### The request
Please reproduce the listing starting at the line containing "1362x896 pixels. At" and ending at the end of the listing, changing "Task" to "Objective" and leaving everything else the same.

(Listing on finding words and elements)
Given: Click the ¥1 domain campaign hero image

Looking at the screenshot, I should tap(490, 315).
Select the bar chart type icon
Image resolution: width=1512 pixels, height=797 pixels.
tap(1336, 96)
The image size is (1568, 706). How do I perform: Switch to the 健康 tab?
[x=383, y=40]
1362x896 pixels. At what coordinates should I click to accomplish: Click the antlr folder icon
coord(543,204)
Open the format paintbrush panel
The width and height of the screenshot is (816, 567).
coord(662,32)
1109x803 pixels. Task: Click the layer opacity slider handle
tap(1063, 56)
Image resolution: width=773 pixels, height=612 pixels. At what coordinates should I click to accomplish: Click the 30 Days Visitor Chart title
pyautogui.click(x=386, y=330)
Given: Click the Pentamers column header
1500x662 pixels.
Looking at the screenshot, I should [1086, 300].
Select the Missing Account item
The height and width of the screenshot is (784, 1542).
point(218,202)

### Answer in full
1362x896 pixels. At what coordinates should I click to accomplish: Click the antlr folder icon
coord(543,204)
Open the format paintbrush panel
The width and height of the screenshot is (816, 567).
coord(662,32)
1109x803 pixels. Objective: Click the layer opacity slider handle
tap(1063, 56)
Image resolution: width=773 pixels, height=612 pixels. At what coordinates should I click to accomplish: Click the 30 Days Visitor Chart title
pyautogui.click(x=386, y=330)
Given: Click the Pentamers column header
1500x662 pixels.
Looking at the screenshot, I should [1086, 300].
Select the Missing Account item
The height and width of the screenshot is (784, 1542).
point(218,202)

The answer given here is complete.